Kotlin/Native automatically manages memory based on automated reference counting with cycle collection. When using external C libraries though, corresponding memory has to be allocated and released manually. To make this easier, I implemented the following mechanism (power by Kotlin’s type-safe builders): All expressions registered with use will be disposed within scopes marked by the disposeScoped function call. In our case, this makes sure that all forward and backward pass results are disposed from memory after every iteration, to keep memory usage low.

Finally we run the code to train a classifier for handwritten digits from the MNIST dataset:

val trainingDataset = MNIST.labeledTrainingImages()
val predictionNetwork = twoLayerClassifier(trainingDataset)
predictionNetwork.trainClassifier(trainingDataset)

The dataset is downloaded by the build script and parsed through the MNIST class.
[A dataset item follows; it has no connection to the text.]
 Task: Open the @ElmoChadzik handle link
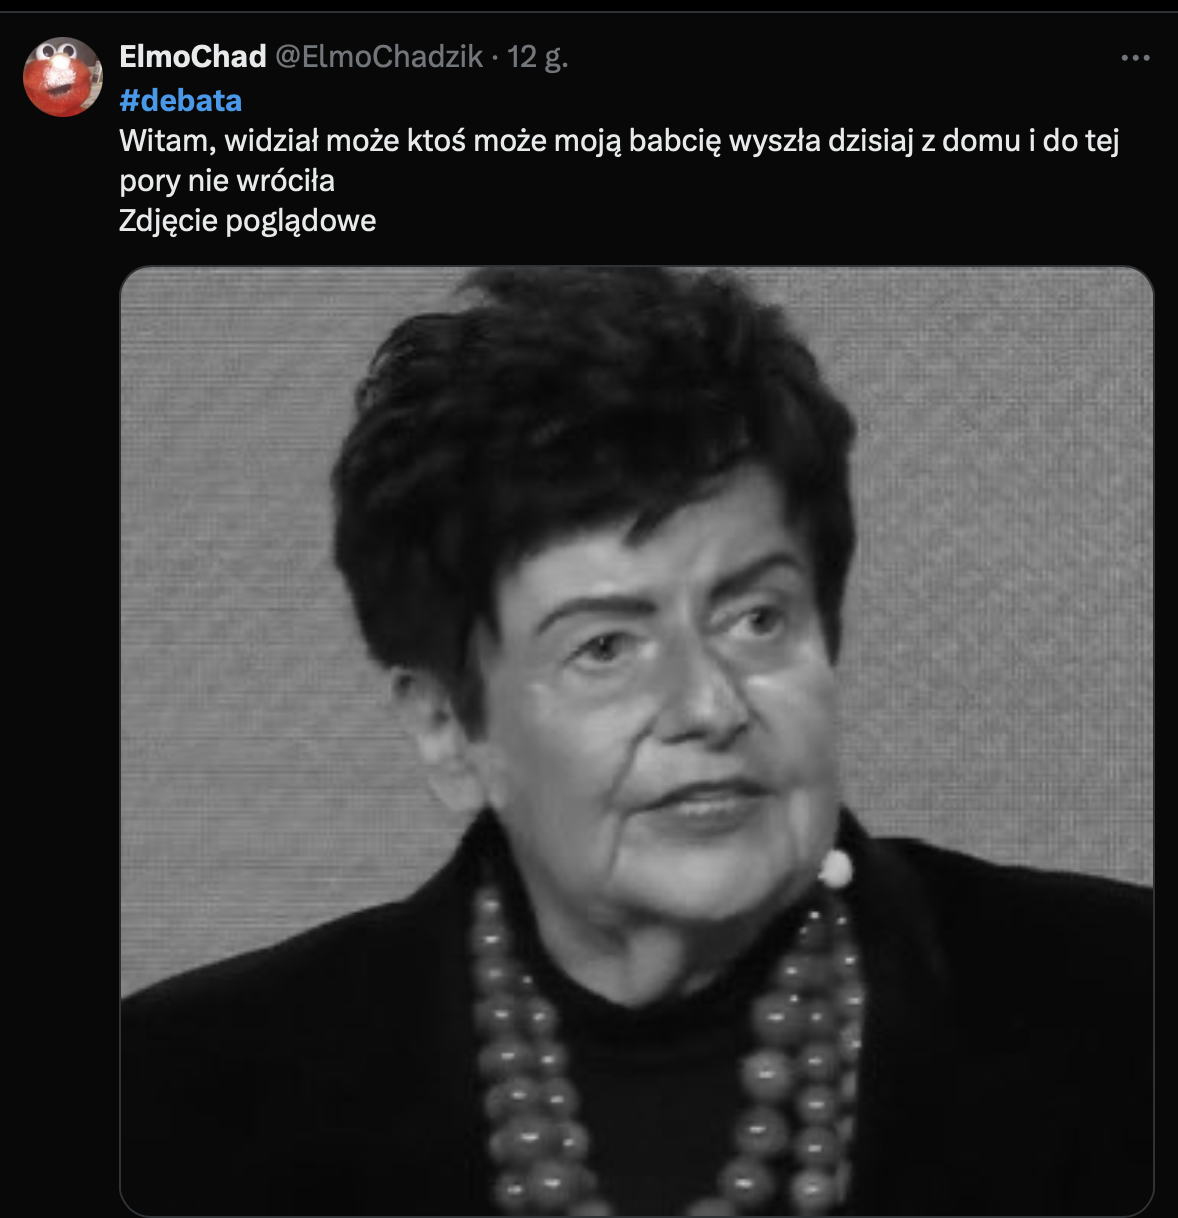[x=379, y=56]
Even on a CPU, training should only take some minutes, and you should observe a classification accuracy of about 95% on the test dataset.

Is this viable?

While this project was aimed at exploring the internals of TensorFlow and Torch as well as development in Kotlin/Native, you might wonder whether it would be useful to extend this demo into a fully-fledged framework for machine learning. Here are some points to consider:

  • There is a massive existing community behind TensorFlow’s Python client and PyTorch, creating a large pressure of further development. Potential alternatives would lack this, which reduces their viability. Additionally, Python has an evolved eco-system of libraries for data processing and machine learning libraries, which is further increases this effect.
  • On the positive side, native binaries can be deployed on a wider range of platforms and hardware, enabling embedded (robotics, …), web (WebAssembly, …) and mobile applications. But because training of large models is hardware-intensive anyway (often performed on server GPUs), deployment of pre-trained networks would be the main benefit here. This use case is covered by e. g. TensorFlow Lite already.
  • Parallel processing in Python itself is cumbersome and typically requires multiple processes due to the global intepreter lock. This makes large-scale data processing harder to optimize within the language itself, a task particularly important for machine learning applications. Performance within Python is further degraded due to Python being a dynamically typed and typically interpreted instead of compiled into native binaries. This makes native bindings necessary for highly optimized code (such as used by Torch and TensorFlow). Kotlin/Native would offer a modern language for developing native code without these restrictions, although other modern languages (such as Rust) have similar benefits.
  • Even for the development of this small demo, static typing was helpful to me, wiping out a large class of errors at compile-time and enabling strong tooling (auto-complete, refactoring, …). It is not obvious to me though whether these benefits would scale in a larger-scale implementation. Also, keeping track of finely-graded types (e. g. vectors vs. matrices, float vs. double) might arguably require more thought in designing generic APIs.
  • Finally, some of Python’s language features were designed with numeric processing in mind, and Kotlin might benefit from some syntactic sugar to keep up (e. g. for defining arrays, float vs. double literals, array slicing, recently: introducing the @-operator).

Having said all that: To me, building this demo felt like C development on a rocket booster, and I hope that Kotlin/Native will find its use case in machine learning.